start Materials provided

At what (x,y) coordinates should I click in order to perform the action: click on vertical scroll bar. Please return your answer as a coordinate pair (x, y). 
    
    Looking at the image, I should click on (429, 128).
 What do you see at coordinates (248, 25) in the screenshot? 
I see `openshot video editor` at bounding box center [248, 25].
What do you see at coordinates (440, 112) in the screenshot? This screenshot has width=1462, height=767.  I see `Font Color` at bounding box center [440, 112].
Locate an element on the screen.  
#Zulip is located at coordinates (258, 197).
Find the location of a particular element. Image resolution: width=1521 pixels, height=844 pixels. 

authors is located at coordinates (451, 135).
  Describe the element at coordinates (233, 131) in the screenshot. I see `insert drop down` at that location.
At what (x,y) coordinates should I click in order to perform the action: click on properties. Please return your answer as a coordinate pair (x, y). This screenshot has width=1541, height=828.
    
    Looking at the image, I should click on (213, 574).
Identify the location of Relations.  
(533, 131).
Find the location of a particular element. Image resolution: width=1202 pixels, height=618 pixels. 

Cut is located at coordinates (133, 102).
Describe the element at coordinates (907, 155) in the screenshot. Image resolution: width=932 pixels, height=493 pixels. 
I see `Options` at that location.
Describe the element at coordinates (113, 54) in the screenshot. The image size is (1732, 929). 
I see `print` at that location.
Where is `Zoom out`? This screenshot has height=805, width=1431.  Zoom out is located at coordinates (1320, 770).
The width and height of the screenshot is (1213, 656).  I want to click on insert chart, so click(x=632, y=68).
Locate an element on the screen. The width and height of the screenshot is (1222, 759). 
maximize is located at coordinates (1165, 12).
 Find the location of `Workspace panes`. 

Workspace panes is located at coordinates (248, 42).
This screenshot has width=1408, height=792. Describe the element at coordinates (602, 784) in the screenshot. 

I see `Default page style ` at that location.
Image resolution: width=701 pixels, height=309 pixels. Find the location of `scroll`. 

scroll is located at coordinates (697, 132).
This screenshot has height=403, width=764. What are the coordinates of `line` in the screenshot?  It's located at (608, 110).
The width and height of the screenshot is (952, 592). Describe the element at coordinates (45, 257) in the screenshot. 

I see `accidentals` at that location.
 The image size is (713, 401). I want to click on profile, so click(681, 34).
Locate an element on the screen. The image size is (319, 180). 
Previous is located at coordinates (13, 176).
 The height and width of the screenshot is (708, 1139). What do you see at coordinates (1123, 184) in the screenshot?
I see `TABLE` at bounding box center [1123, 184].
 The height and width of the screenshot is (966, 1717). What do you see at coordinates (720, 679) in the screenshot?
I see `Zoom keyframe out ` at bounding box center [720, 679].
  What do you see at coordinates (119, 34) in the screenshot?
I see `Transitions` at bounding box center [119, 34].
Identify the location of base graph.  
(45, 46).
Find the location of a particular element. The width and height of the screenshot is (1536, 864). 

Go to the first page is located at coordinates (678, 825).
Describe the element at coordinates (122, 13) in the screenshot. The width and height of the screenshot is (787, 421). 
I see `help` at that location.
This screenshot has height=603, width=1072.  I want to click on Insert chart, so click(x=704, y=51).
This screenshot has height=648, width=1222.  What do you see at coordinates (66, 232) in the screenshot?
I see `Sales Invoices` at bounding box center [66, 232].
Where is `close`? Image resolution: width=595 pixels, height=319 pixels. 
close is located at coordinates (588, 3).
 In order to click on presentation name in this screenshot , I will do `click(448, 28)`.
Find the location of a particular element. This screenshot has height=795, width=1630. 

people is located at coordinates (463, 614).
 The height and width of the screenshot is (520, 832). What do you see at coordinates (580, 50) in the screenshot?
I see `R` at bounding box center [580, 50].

end Materials provided

* What this task involves *
Arrange the listing starting at the line that contains "The width and height of the screenshot is (1213, 656)." and ending at the line that contains "maximize is located" as a two-column CSV with the headers request and response, one row per request. Put each request's text and its answer in a single quoted field, with line breaks replaced by spaces.

* Correct output *
request,response
"The width and height of the screenshot is (1213, 656).","I want to click on insert chart, so click(x=632, y=68)."
"Locate an element on the screen. The width and height of the screenshot is (1222, 759).","maximize is located at coordinates (1165, 12)."